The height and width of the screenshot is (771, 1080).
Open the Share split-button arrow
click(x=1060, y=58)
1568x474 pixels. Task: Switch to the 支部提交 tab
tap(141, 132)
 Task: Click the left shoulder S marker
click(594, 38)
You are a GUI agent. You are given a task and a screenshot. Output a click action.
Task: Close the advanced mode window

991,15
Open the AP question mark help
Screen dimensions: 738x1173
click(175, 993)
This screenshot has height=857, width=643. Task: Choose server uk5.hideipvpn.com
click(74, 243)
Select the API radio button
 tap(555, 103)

*Your assignment:* Your task is to transcribe the line containing "You are a GUI" and every line after it, through the last line of the data, exactly as written and with nothing more.

*Result below:*
You are a GUI agent. You are given a task and a screenshot. Output a click action.
Task: Close the advanced mode window

991,15
Open the AP question mark help
Screen dimensions: 738x1173
click(175, 993)
This screenshot has height=857, width=643. Task: Choose server uk5.hideipvpn.com
click(74, 243)
Select the API radio button
 tap(555, 103)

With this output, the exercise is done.